== Exercise instructions ==
Print only the lines that begin at the line containing "The width and height of the screenshot is (1111, 1092)." and end at the last line of the material, both included, without any change.

== Supplied records ==
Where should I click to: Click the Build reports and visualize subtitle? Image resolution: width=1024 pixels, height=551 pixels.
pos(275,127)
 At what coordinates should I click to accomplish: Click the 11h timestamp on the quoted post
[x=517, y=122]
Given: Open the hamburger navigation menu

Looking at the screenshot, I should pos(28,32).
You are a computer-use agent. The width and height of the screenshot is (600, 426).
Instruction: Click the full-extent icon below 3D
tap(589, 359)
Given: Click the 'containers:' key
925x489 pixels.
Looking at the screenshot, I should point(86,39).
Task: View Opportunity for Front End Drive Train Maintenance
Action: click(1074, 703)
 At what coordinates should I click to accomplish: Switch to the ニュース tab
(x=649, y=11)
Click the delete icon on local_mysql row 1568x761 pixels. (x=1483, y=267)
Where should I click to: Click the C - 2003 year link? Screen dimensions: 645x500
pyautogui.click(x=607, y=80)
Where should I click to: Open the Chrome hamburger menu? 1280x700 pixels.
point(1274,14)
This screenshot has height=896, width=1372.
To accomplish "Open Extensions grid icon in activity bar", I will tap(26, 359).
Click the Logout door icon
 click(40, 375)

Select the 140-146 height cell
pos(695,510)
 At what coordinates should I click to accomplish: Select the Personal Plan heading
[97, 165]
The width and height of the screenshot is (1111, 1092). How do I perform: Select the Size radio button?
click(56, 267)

== Task output ==
The width and height of the screenshot is (1111, 1092). How do I perform: Select the Size radio button?
click(56, 267)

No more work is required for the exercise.